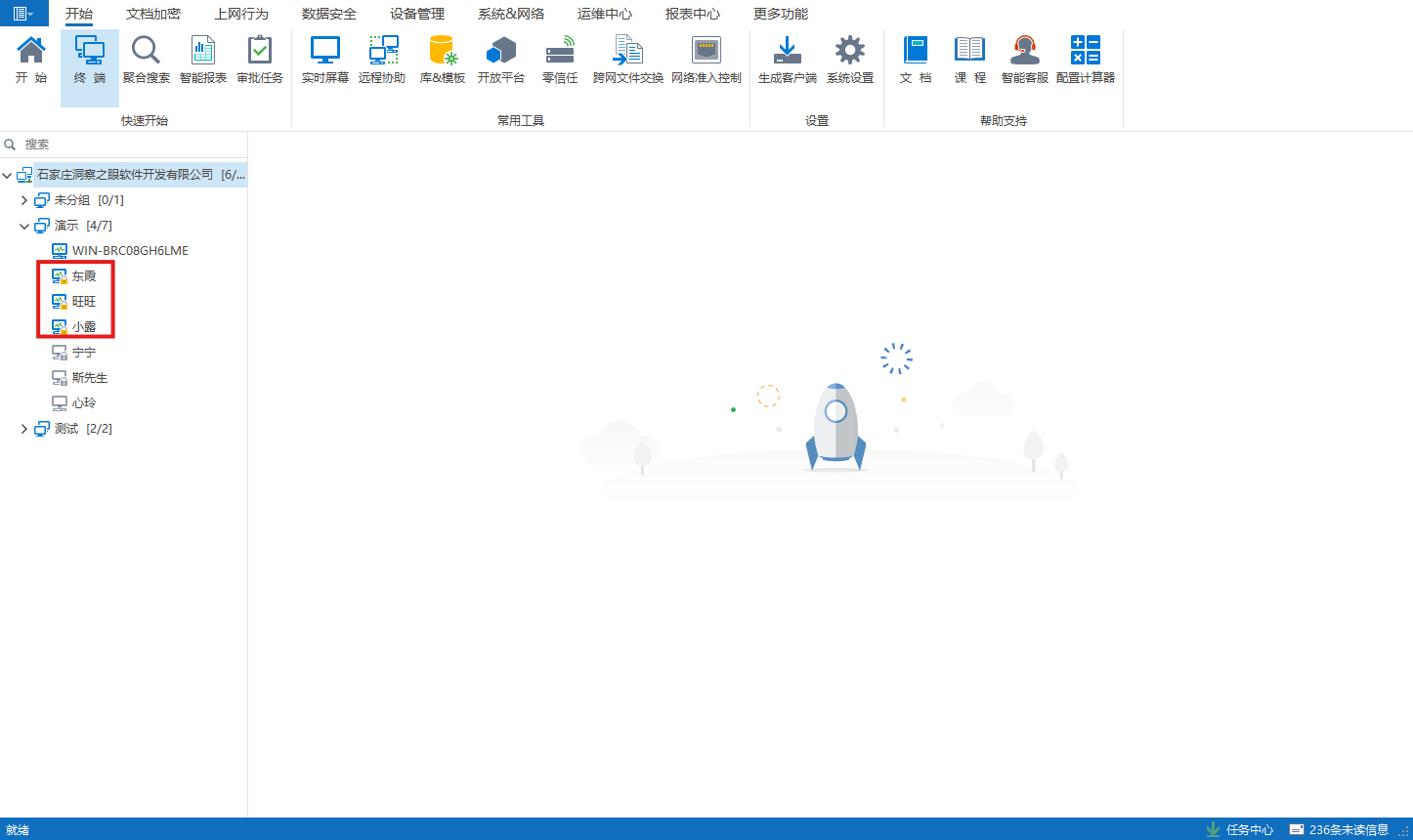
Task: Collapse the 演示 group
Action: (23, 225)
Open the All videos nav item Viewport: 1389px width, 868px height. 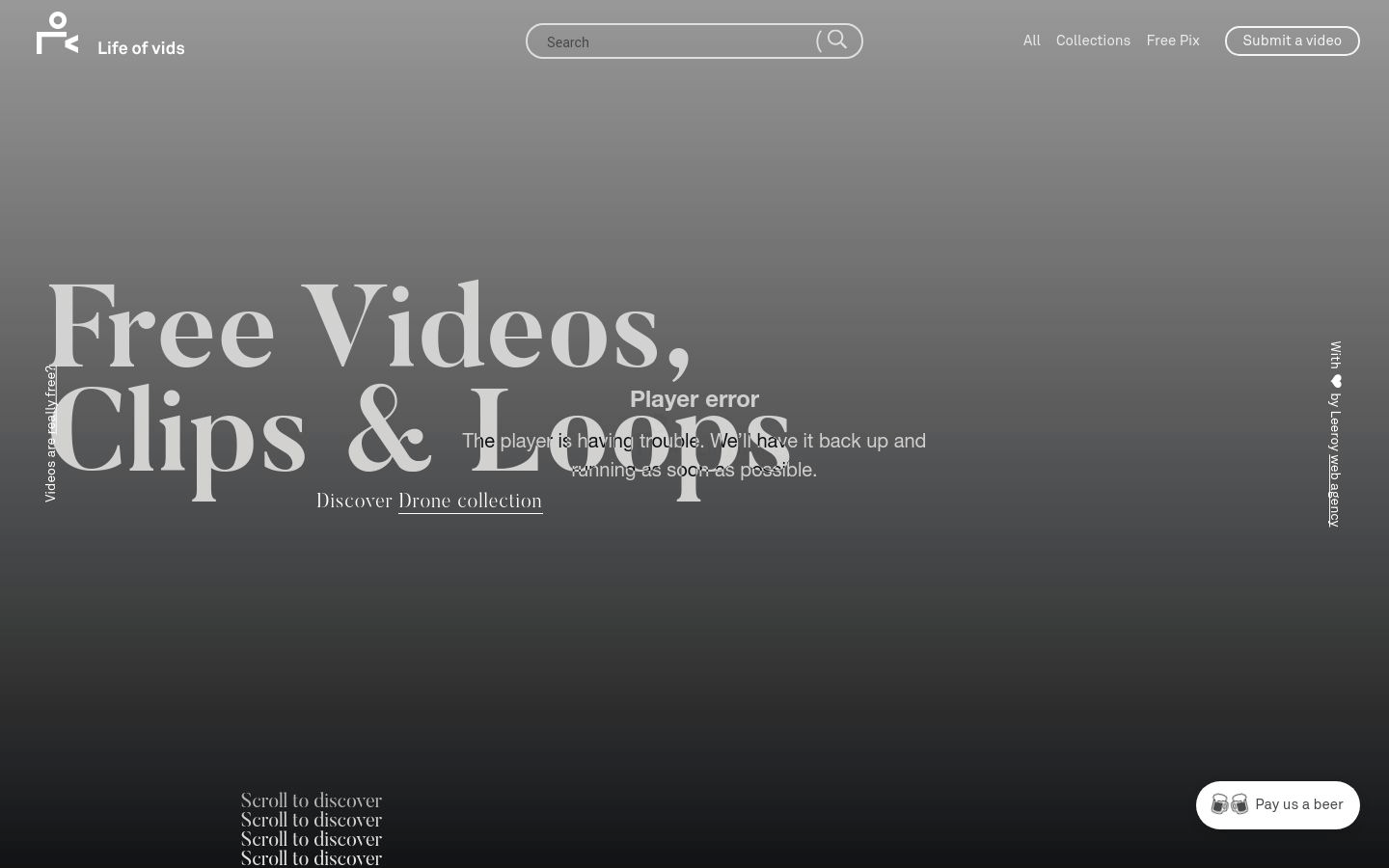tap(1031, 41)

----------------------------------------

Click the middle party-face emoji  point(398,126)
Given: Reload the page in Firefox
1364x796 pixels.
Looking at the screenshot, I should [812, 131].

----------------------------------------

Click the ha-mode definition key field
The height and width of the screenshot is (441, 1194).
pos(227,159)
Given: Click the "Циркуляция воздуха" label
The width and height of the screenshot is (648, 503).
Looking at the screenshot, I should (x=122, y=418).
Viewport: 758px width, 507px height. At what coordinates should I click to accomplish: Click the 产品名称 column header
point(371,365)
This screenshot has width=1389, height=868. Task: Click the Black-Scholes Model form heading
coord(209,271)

----------------------------------------

Copy the data from the line containing "Viewport: 758px width, 507px" up to and including the line containing "coord(209,271)", reproducing those lines unchanged.

Correct output —
Viewport: 758px width, 507px height. At what coordinates should I click to accomplish: Click the 产品名称 column header
point(371,365)
This screenshot has width=1389, height=868. Task: Click the Black-Scholes Model form heading
coord(209,271)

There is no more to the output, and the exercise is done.